Andrew Newberg realizou diversas experiências que incluíram examinar o cérebro de freiras em oração, de sikhs a cantar cânticos religiosos, de budistas em meditação e de pentecostais em prática glossolálica. Dessas suas investigações resultou a obra científica Princípios de Neuroteologia, onde se aplica a ciência e o método científico à espiritualidade através da análise e estudo de imagens cerebrais, tentando assim estabelecer as bases para “um novo tipo de diálogo científico e teológico.”
Segundo Newberg explicou à NPR: “avaliamos o que está a suceder no cérebro dos indivíduos quando estão no exercício duma prática espiritual profunda, como meditação ou oração”. Depois a equipa de investigadores compara esses elementos com o cérebro em estado de repouso.
Além das diferenças verificadas entre ambas as situações, o estudo de Newberg concluiu algo ainda mais extraordinário. É que este tipo de práticas religiosas pode ajudar a moldar o cérebro. Foi o caso de indivíduos mais idosos que apresentavam problemas de memória à partida, e que depois de passarem a praticar exercícios de meditação de doze minutos por dia, durante dois meses, voltaram para realizar novo exame que revelou notórias diferenças: “Verificámos então mudanças muito significativas e profundas nos indivíduos estudados, apenas em repouso, particularmente nas áreas do cérebro que nos ajudam a focar a mente e a atenção”.
Além disso muitos dos participantes no estudo relataram que agora eram capazes de pensar com mais clareza e dispunham de melhor memória, o que se veio a confirmar nos testes de memória a que se submeteram, com ganhos mensuráveis em cerca de 10 a 15 por cento: “Se isto ocorre apenas depois de oito semanas de prática de meditação, a 12 minutos por dia, imaginemos o que acontece com indivíduos profundamente religiosos e que se entregam a tais práticas diárias durante muitos anos”.
É óbvio que o âmbito da neuroteologia é científico e por isso não se confunde com a fé.

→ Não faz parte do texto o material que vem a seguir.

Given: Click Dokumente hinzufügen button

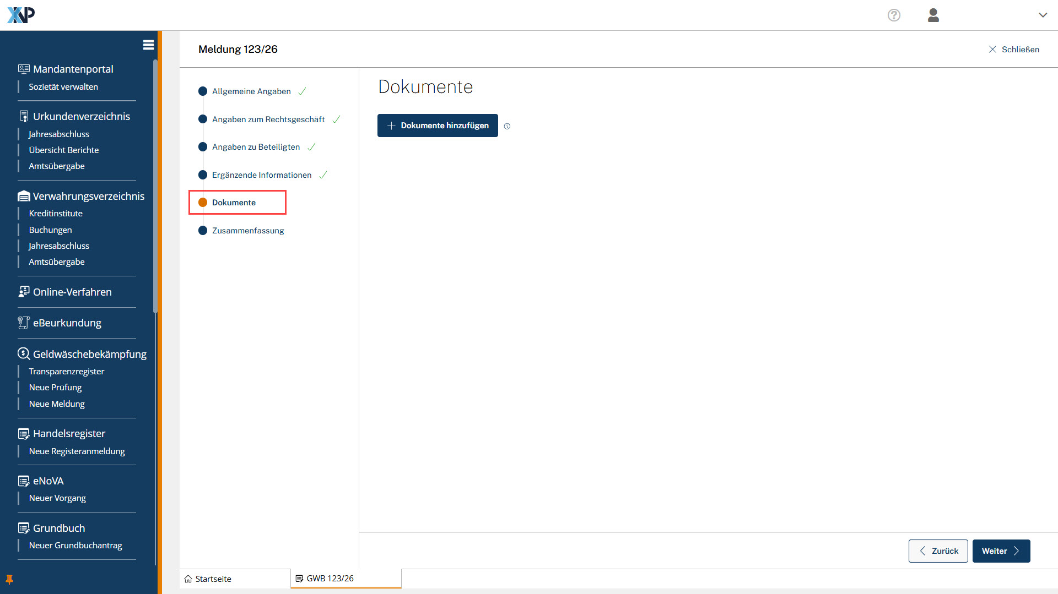Looking at the screenshot, I should (x=438, y=126).
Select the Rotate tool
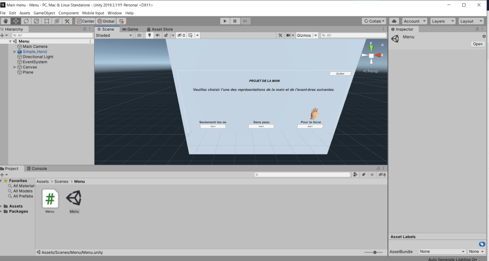Viewport: 489px width, 261px height. 26,21

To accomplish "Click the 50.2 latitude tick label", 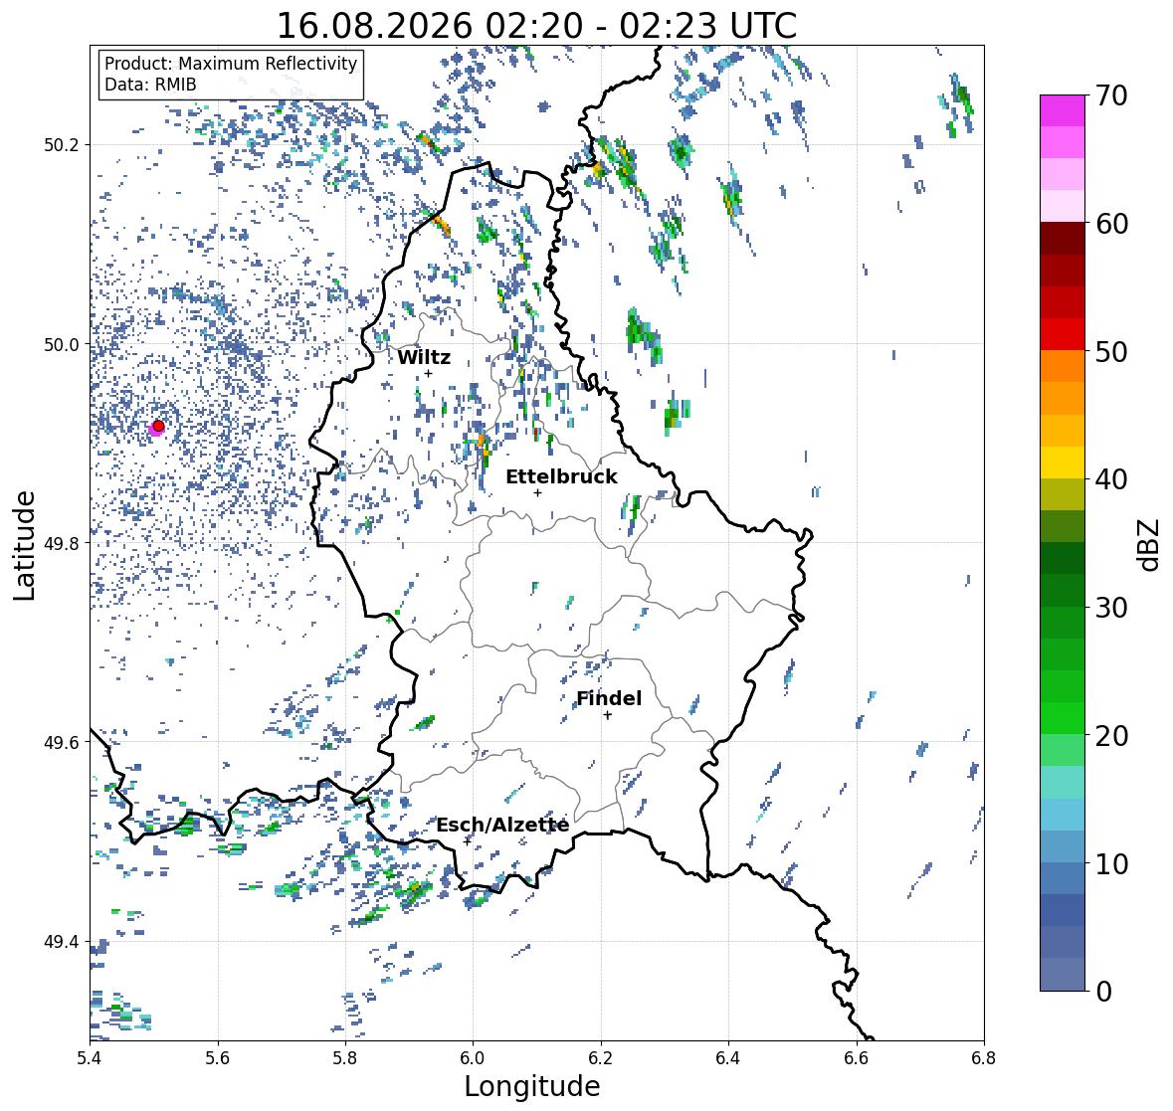I will click(61, 145).
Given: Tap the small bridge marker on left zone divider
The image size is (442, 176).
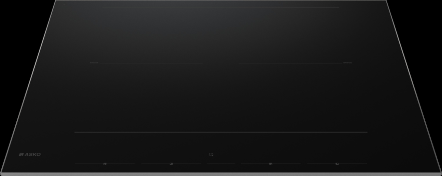Looking at the screenshot, I should click(94, 63).
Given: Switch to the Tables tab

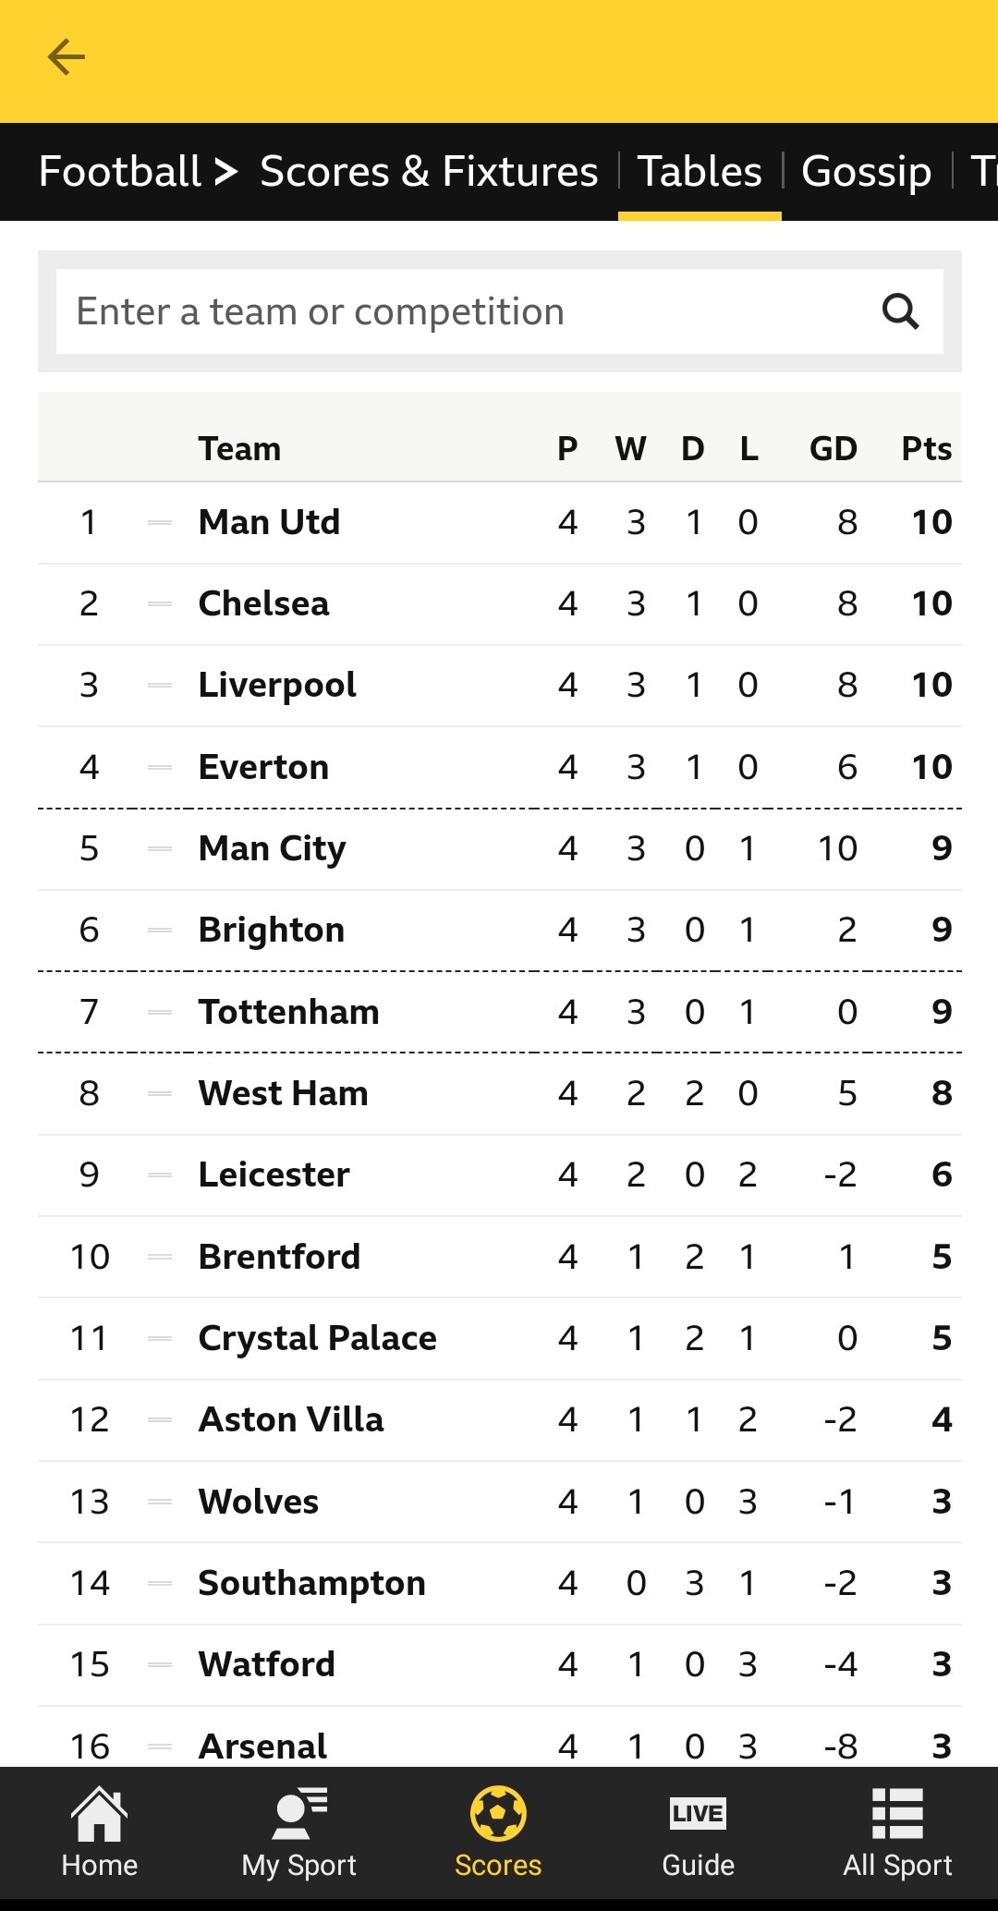Looking at the screenshot, I should 700,172.
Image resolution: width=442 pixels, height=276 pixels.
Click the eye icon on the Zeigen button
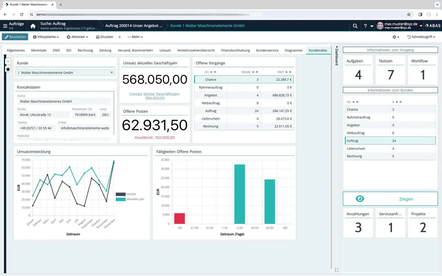click(x=359, y=199)
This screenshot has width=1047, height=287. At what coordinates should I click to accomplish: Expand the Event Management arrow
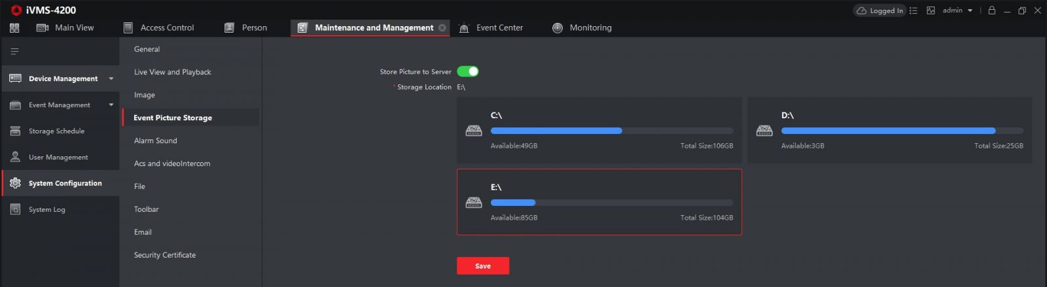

Também não pretende responder à existência ou não de um ser superior, nem se move nos caminhos da transcendência, todavia fornece uma compreensão mais profunda do ser religioso.
Para quem argumenta que as experiências religiosas e espirituais nada mais são do que fenómenos biológicos, alguns destes dados podem parecer apoiar esse tipo de conclusão, mas, como sublinha o investigador: “os dados recolhidos também não eliminam especificamente a noção de que existe uma presença religiosa, espiritual ou divina no mundo”.
Entretanto Newberg publicou um outro livro que aborda as últimas descobertas da neuroteologia, o campo multidisciplinar que liga a neurociência aos fenómenos religiosos e espirituais: Newberg, A. (2018). “Neurotheology: How science can enlighten us about spirituality” (Como a ciência nos pode esclarecer sobre a espiritualidade), Columbia University Press.
René J. Muller, em Psychiatric Times afirma: “Os neuroteólogos argumentam que a estrutura e a função do cérebro humano nos predispõem a acreditar em Deus. Eles afirmam que o local do substrato biológico de Deus é o sistema límbico nas profundezas do cérebro, que há muito é considerado o centro biológico das emoções. Rhawn Joseph, um proeminente neuroteólogo, vai um passo além ao sugerir que o sistema límbico está repleto de “neurónios de Deus” e “neurotransmissores de Deus”.
Porém, David L. Smith, padre católico romano e psicólogo clínico, desafia a ideia de que a crença religiosa está enraizada em qualquer estrutura ou função cerebral específica: “Se os ‘neurónios de Deus’ ou os ‘neurotransmissores de Deus’ realmente existem no cérebro, serão defeituosos no agnóstico e ausentes no ateu?”
A verdade é que, apesar da sugestão de alguns investigadores, ninguém pode dizer que o cérebro humano está programado para produzir os conteúdos da consciência, meramente numa base biológica, incluindo a crença religiosa. Não será mais óbvio aceitar, com base na investigação científica, que alguns comportamentos e práticas religiosas suscitam a activação de partes do cérebro, com ganhos em diversas áreas?
Ou seja, que a massa de que somos feitos está preparada tanto para a imanência como para a transcendência, como a história multimilenar da humanidade comprova largamente desde sempre.